Louise Arbour honorée à Paris

La Presse Canadienne
2011-11-25 10:15:00
C'est pour "son action à rendre efficace et visible la justice internationale" que Louise Arbour a été honorée. Elle a apporté "par ses innovations et son courage, une contribution majeure à la lutte contre l'impunité", a déclaré le premier ministre Fillon.
Mme Arbour s'est montrée "profondément honorée" et "particulièrement touchée" par la présence au premier rang de Jacques Chirac (qui n'a pas pris la parole).
L'ex-procureure du TPI a reconnu que la justice internationale est "encore très jeune" et que la menace d'être traduit en justice "ne suffit pas à elle seule à dissuader les tyrans autrement enclins aux pires atrocités, surtout quand les enjeux de leur emprise sur le pouvoir sont démesurés".
"Mais il est également vrai que l'impunité sur laquelle ils ont toujours pu compter est une insulte envers tous ceux qui obéissent à la loi et une trahison envers ceux qui comptent sur le respect du droit pour leur protection", a-t-elle lancé.
C'est l'ancien directeur général du Fonds monétaire international, Michel Camdessus, membre fondateur de la Fondation Chirac, qui a fait l'éloge de Mme Arbour, avant que Kofi Annan lui remette sa distinction.
Saluant "sa détermination et son sang-froid dans des situations extrêmement difficiles", il a loué "l'engagement sans faille" de la Montréalaise qui a "su valoriser les plus hautes valeurs du droit".
"Elle a donné toute sa force à l'action des tribunaux dont elle était en charge", a-t-il dit, avant de rappeler que grâce à son "engagement sans faille aucun chef de guerre, aucun chef d'État abusant de ses prérogatives et usant de la violence contre ses concitoyens n'est aujourd'hui à l'abri de poursuites pénales" pour crimes de guerre ou génocide.
Louise Arbour a notamment signé de sa main les actes d'inculpation du Serbe Slobodan Milosevic.

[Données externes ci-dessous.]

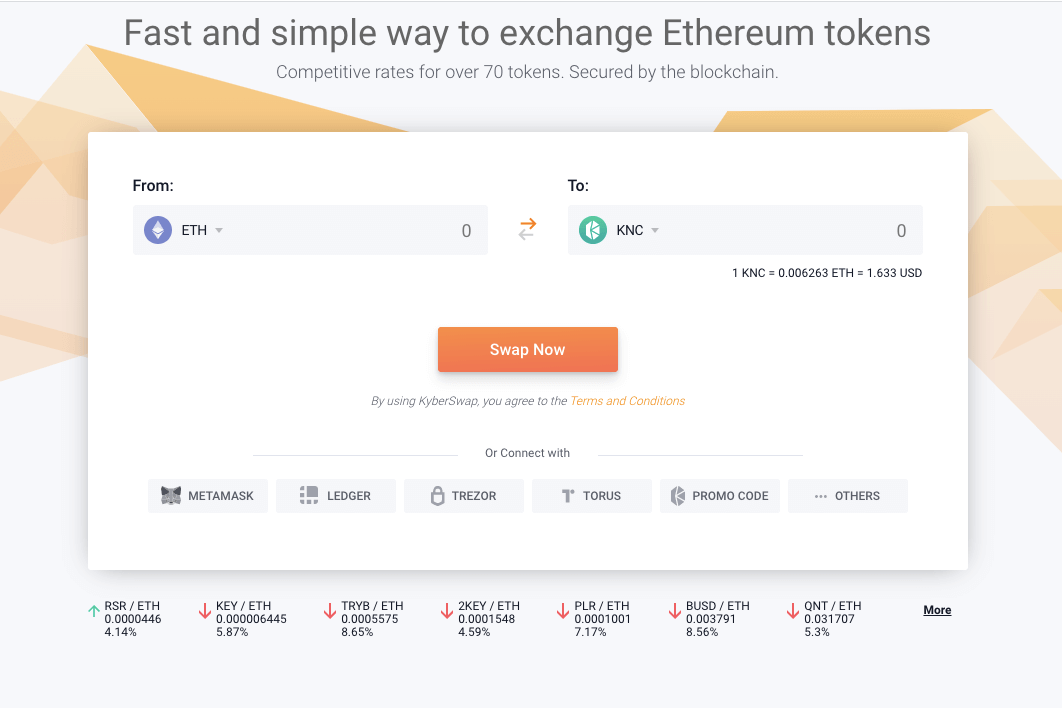Connect with Ledger wallet
The width and height of the screenshot is (1062, 708).
tap(336, 496)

Son action a permis d'arrêter et d'inculper les 131 principaux responsables de la tragédie yougoslave.
Dans son discours, Mme Arbour a souligné que son engagement envers la justice lui venait « sans aucun doute » de sa formation juridique à l'Université de Montréal et de ses années passées au sein de la magistrature canadienne.
Fière du travail accompli par la justice internationale, l'ancienne juge de la Cour suprême du Canada estime toutefois que les vrais changements prennent du temps.
Devenue juge à la Cour suprême du Canada après son passage aux tribunaux pénaux pour l'ex-Yougoslavie et le Rwanda, Louise Arbour a ensuite été haut-commissaire des Nations unies aux droits de l'Homme. Depuis deux ans, elle dirige l'International Crisis Group, une organisation non gouvernementale multinationale qui s'est donné pour mission de prévenir et résoudre les conflits meurtriers.
Créés il y a trois ans, les prix de la Fondation Jacques Chirac récompensent des personnalités qui "ont su discerner dans l'aveuglement de la haine, les hommes et les femmes qui pouvaient se parler, celles et ceux qui ont pu dissiper à temps les malentendus".
Si Louise Arbour a décroché le Prix spécial du jury, le premier prix, lui aussi doté de 100 000 euros, est allé à la Tutsi Marguerite Barankitse, une enseignante de 55 ans. Fondatrice de la Maison Shalom, de la Cité des anges et de l'hôpital Rema, "Maggy", comme on la surnomme, recueille depuis 1994 des orphelins hutus, tutsis et twas victimes de la guerre civile qui a éclaté en 1993 au Burundi et faisant plus de 250 000 morts.